Differential expression of CRMP1, CRMP2A, CRMP2B, and CRMP5 in axons or dendrites of distinct neurons in the mouse brain

• Published in: Journal of comparative neurology (1911) Vol. 486; no. 1; pp. 1 - 17
• Main Authors: Bretin, Sylvie, Reibel, Sophie, Charrier, Emmanuelle, Maus-Moatti, Marion, Auvergnon, Nathalie, Thevenoux, Anne, Glowinski, Jacques, Rogemond, Véronique, Prémont, Joël, Honnorat, Jérôme, Gauchy, Christian
• Format: Journal Article
• Language: English
• Published: Hoboken Wiley Subscription Services, Inc., A Wiley Company 23.05.2005
• Subjects: Alternative Splicing; Amidohydrolases - metabolism; Animals; Axons - metabolism; Cells, Cultured; Cerebral Cortex - cytology; collapsin response mediator protein; cultured neurons; Dendrites - metabolism; immunocytochemistry; Immunohistochemistry; Intercellular Signaling Peptides and Proteins - genetics; Intercellular Signaling Peptides and Proteins - metabolism; Mice - physiology; Nerve Tissue Proteins - genetics; Nerve Tissue Proteins - metabolism; Neurons - metabolism; Neurons - ultrastructure; oligodendrocyte; Oligodendroglia - cytology; Oligodendroglia - metabolism; Purkinje Cells - metabolism; Purkinje Cells - ultrastructure; Rats; Rats, Sprague-Dawley; regional distribution; ULIP
• ISSN: 0021-9967; 1096-9861
• DOI: 10.1002/cne.20465

CRMP1, CRMP2, and CRMP5 have been identified as cytosolic proteins relaying semaphorin 3A signalling, one of the molecular cues conducting axon and dendrite growth and guidance.
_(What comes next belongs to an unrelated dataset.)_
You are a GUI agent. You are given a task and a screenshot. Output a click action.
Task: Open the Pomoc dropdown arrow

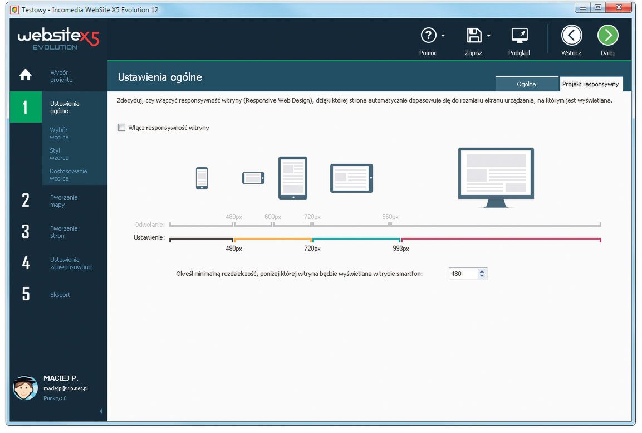coord(442,35)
They are highly expressed during brain ontogenesis, but, because of their lower levels in the adult, their distribution in the mature brain is poorly documented. By using specific antibodies, we investigated the cellular distribution of these CRMPs in different adult brain structures and in neural cell cultures with a special focus on the splice variants CRMP2A and CRMP2B. In brain sections of adult mouse, CRMP1, CRMP2B, and CRMP5 were located predominantly in dendrites of specific neuronal populations, such as cortical pyramidal neurons, hippocampal CA1 pyramidal cells, or Purkinje cerebellar cells. On the contrary, CRMP2A was specifically associated with axons of the corpus callosum, bundles of the striatum, and mossy fibers of the hippocampus. In cultures of cortical neurons, CRMP1, CRMP2A, CRMP2B, and CRMP5 were equally distributed throughout cell bodies, axons, or dendrites of neurons, whereas CRMP2A and CRMP5 were completely absent from Purkinje cerebellar cells in 12‐day‐old animals. By comparison, oligodendrocytes exclusively express CRMP2B and CRMP5 in cell bodies and processes both in situ in the adult brain and in primary cultures. Overall, our results demonstrate specific subcellular localizations of CRMP1, CRMP2A, CRMP2B, and CRMP5 depending on cell types, neuronal compartment, and developmental stage. This study suggests that, beyond their signalling function in axon outgrowth and guidance, CRMPs also play a role in mature neurons both in axons and in dendrites. J. Comp. Neurol. 486:1–17, 2005. © 2005 Wiley‐Liss, Inc.